■ Directions for this task:
Provide a character-exact reproduction of the lines from the line with "You are a computer-use" to the end of the entries.

Pixel coordinate grounding data

****************************************

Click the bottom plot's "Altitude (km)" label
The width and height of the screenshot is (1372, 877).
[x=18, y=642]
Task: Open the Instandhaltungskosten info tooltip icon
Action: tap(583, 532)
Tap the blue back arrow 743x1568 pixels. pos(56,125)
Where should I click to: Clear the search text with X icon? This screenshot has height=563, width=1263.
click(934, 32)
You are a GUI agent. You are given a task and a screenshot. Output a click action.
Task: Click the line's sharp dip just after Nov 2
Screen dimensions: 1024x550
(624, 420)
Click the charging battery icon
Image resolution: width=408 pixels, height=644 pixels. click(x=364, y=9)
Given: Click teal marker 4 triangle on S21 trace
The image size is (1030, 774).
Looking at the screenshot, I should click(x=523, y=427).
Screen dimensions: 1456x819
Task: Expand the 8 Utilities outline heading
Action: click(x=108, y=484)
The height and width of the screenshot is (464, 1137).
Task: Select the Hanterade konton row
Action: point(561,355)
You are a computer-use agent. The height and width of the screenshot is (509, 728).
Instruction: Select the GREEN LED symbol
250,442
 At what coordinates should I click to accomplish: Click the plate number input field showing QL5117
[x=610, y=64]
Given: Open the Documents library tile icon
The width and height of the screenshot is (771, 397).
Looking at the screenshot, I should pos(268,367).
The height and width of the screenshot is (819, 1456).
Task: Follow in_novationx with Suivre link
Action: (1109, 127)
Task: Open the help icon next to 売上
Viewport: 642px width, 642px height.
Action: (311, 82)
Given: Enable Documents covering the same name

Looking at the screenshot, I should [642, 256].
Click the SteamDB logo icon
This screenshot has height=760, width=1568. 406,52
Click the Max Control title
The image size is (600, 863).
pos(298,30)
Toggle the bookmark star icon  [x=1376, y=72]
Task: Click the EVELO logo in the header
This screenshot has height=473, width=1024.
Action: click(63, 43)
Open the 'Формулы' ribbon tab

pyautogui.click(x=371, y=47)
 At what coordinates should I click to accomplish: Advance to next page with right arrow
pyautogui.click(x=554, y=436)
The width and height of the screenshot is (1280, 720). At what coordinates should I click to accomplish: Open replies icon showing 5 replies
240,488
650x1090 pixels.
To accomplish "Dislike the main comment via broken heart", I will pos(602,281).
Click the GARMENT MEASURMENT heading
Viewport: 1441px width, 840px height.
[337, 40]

****************************************

■ Written solution:
You are a computer-use agent. The height and width of the screenshot is (509, 728).
Instruction: Select the GREEN LED symbol
250,442
 At what coordinates should I click to accomplish: Click the plate number input field showing QL5117
[x=610, y=64]
Given: Open the Documents library tile icon
The width and height of the screenshot is (771, 397).
Looking at the screenshot, I should pos(268,367).
The height and width of the screenshot is (819, 1456).
Task: Follow in_novationx with Suivre link
Action: (1109, 127)
Task: Open the help icon next to 売上
Viewport: 642px width, 642px height.
Action: (311, 82)
Given: Enable Documents covering the same name

Looking at the screenshot, I should [642, 256].
Click the SteamDB logo icon
This screenshot has height=760, width=1568. 406,52
Click the Max Control title
The image size is (600, 863).
pos(298,30)
Toggle the bookmark star icon  [x=1376, y=72]
Task: Click the EVELO logo in the header
This screenshot has height=473, width=1024.
Action: click(63, 43)
Open the 'Формулы' ribbon tab

pyautogui.click(x=371, y=47)
 At what coordinates should I click to accomplish: Advance to next page with right arrow
pyautogui.click(x=554, y=436)
The width and height of the screenshot is (1280, 720). At what coordinates should I click to accomplish: Open replies icon showing 5 replies
240,488
650x1090 pixels.
To accomplish "Dislike the main comment via broken heart", I will pos(602,281).
Click the GARMENT MEASURMENT heading
Viewport: 1441px width, 840px height.
[337, 40]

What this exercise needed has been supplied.